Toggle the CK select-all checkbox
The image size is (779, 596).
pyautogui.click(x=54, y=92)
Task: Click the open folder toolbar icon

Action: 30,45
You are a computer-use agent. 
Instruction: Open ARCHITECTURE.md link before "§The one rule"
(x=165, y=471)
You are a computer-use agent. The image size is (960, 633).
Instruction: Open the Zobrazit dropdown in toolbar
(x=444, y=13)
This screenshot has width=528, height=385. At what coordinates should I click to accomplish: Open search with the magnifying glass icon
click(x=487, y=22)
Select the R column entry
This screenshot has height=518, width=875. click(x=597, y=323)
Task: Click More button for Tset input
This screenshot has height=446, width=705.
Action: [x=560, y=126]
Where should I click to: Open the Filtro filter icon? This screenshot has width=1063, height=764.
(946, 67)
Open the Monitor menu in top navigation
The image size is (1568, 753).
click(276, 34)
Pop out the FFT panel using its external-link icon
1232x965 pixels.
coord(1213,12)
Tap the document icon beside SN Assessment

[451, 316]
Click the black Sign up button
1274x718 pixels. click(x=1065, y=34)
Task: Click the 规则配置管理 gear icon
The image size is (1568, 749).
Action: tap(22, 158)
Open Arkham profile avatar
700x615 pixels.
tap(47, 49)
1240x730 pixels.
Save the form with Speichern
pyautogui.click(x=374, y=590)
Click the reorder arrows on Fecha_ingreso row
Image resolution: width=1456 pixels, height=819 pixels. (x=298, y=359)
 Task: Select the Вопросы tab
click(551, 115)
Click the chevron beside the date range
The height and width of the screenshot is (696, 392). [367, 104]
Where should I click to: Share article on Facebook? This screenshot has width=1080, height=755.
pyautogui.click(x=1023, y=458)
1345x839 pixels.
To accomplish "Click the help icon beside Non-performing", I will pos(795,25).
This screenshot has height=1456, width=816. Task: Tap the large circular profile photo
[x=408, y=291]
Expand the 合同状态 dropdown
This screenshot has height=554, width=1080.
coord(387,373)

- DIRECTIVE -
How many lines in the listing above contain the string "Where", with case counting? Reply with the number only.

- SOLUTION TO THE EXERCISE -
2